I woke up today with a sense of irrational happiness. Looking at the facts today was:
a) a Monday morning
b) that meant that the lovely lovely weekend was over with the lovely lovely friends and the lovely lovely party
c) Monday is a going into work day which means getting on the train and commuting to London
d) And then getting on the tube (for which read fighting your way to overcrowded underground train) to get to the office
e) And at the office a huge (and I mean inches and inches) report awaited to be looked at
f) And its a boring report.
But despite all that I just felt disgustingly, obscenely happy. The sun was shinning (well this morning at least), and although I had to commute on the train it meant I could listen to the ipod, and read the paper and my book. I even thought I might see some deer from the train which always brightens the train journey. Ok I didn't see any deer but the point was I was so optimistic I thought I might.
Even the huge report failed to dampen my spirits. Normally in such circumstances I resort to comfort eating at desk. But today, despite the fact I had taken credit crunch lunch in with me, I exercised self-control and refrained from eating it before 11.30am - something of a record. Lord I felt good.

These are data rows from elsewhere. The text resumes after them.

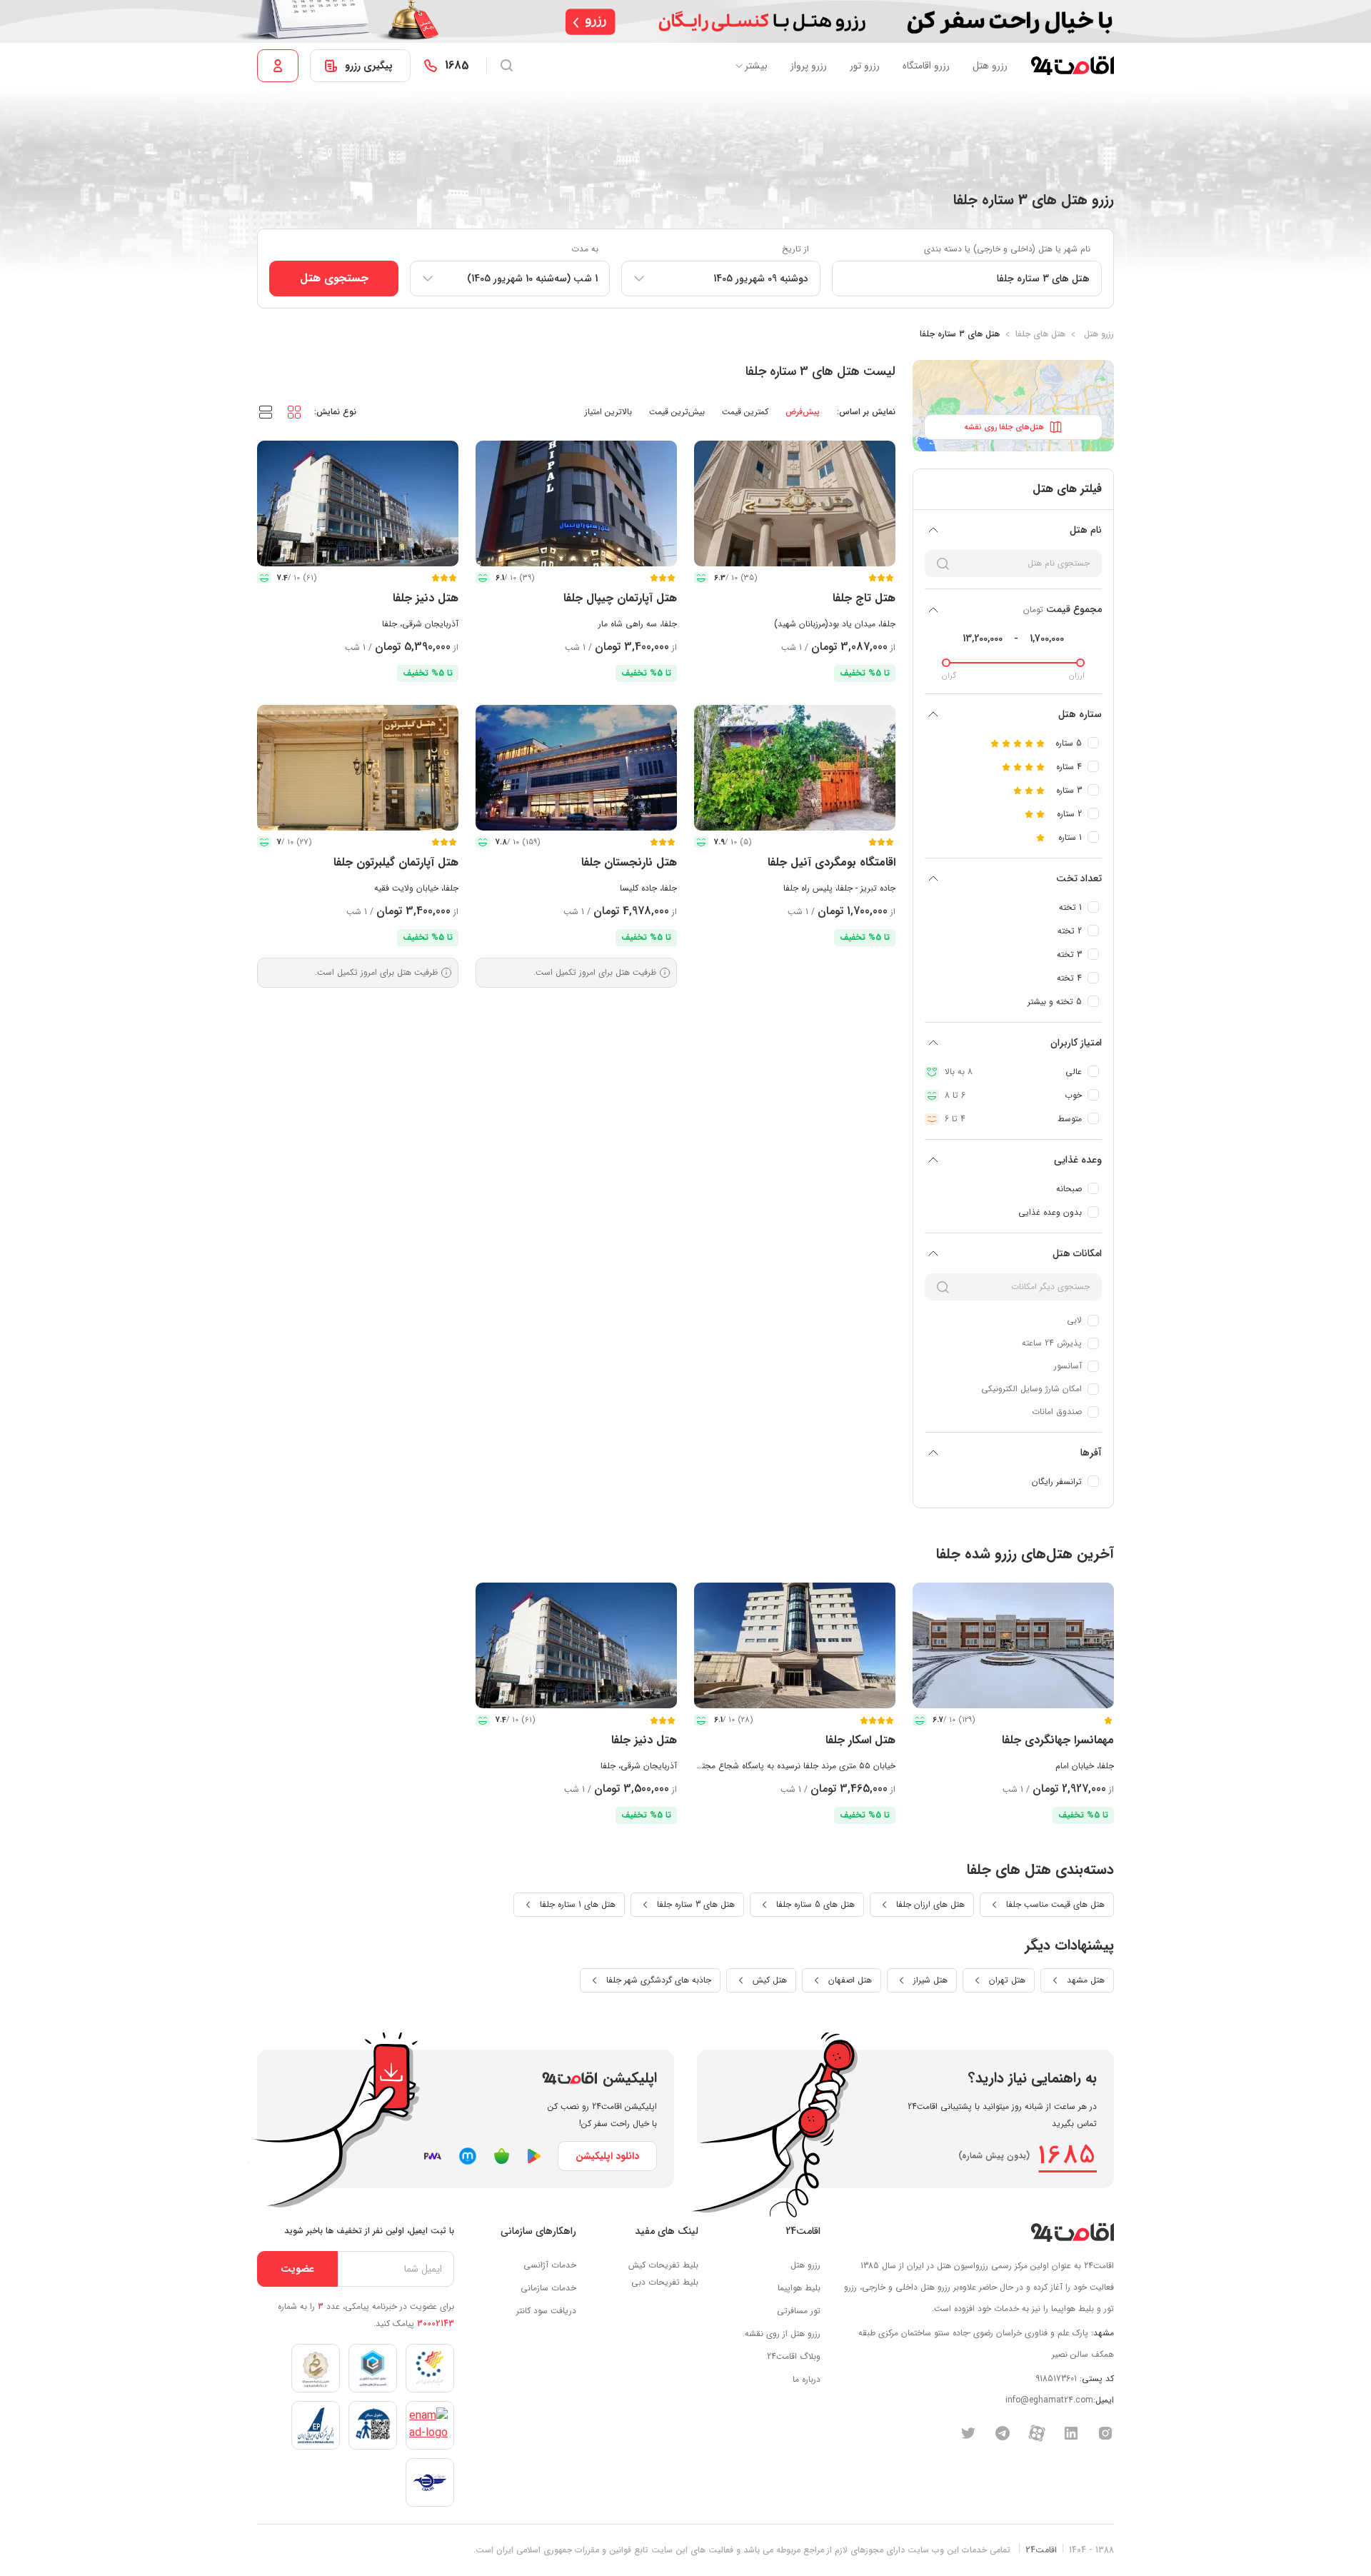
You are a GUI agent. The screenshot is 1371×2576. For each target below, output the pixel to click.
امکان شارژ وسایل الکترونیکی (1031, 1388)
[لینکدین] (1071, 2432)
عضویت (297, 2269)
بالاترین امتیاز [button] (608, 412)
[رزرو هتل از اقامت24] (1072, 66)
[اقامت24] (1072, 2232)
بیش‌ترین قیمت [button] (677, 412)
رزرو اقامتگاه (926, 66)
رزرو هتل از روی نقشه (782, 2333)
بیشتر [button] (756, 66)
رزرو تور (865, 66)
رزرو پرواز (808, 66)
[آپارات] (1036, 2432)
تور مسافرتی (798, 2310)
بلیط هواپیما (799, 2288)
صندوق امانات (1057, 1411)
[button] (294, 411)
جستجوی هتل (334, 278)
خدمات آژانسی (549, 2265)
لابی (1074, 1320)
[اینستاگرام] (1105, 2432)
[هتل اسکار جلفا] (794, 1645)
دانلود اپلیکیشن (607, 2156)
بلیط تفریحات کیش (663, 2265)
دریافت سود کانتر (546, 2310)
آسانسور (1068, 1366)
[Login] (277, 65)
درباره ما (806, 2379)
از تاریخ (795, 249)
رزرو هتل (990, 66)
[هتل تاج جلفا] (794, 503)
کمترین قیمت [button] (745, 412)
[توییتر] (968, 2432)
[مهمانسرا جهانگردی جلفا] (1013, 1645)
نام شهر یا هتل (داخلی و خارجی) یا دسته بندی (1007, 249)
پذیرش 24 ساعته (1052, 1343)
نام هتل (1086, 530)
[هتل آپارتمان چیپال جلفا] (576, 503)
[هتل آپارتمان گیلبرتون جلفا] (357, 768)
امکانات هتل (1077, 1253)
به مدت (584, 249)
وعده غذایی (1078, 1160)
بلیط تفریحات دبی (664, 2282)
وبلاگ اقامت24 (793, 2356)
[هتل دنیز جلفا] (357, 503)
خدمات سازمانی (548, 2288)
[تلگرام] (1002, 2432)
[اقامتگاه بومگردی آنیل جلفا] (794, 768)
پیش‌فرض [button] (802, 412)
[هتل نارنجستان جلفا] (576, 768)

But I suppose the worst good thing was that I actually started smiling at people on the tube. Ok the first time it was by mistake because I was listening to a particularly funny podcast but it was such fun I just carried on. The range of reactions was so entertaining. From complete "I can't see the mad woman smiling at me and will therefore stare straight through her", to embarrassment, to confused smiles in return. It totally brightened my morning
On days like today I can take on the world. So today I can see myself fighting the local education authority and making sure that youngest has the education she needs; I can see that in his own dysfunctional way the Prince of Darkness does love me; I can see that whatever happens life is full of possibilities and new adventures.
So if tomorrow isn't like today I am going to read this post and remember how strong a little optimism can make me feel.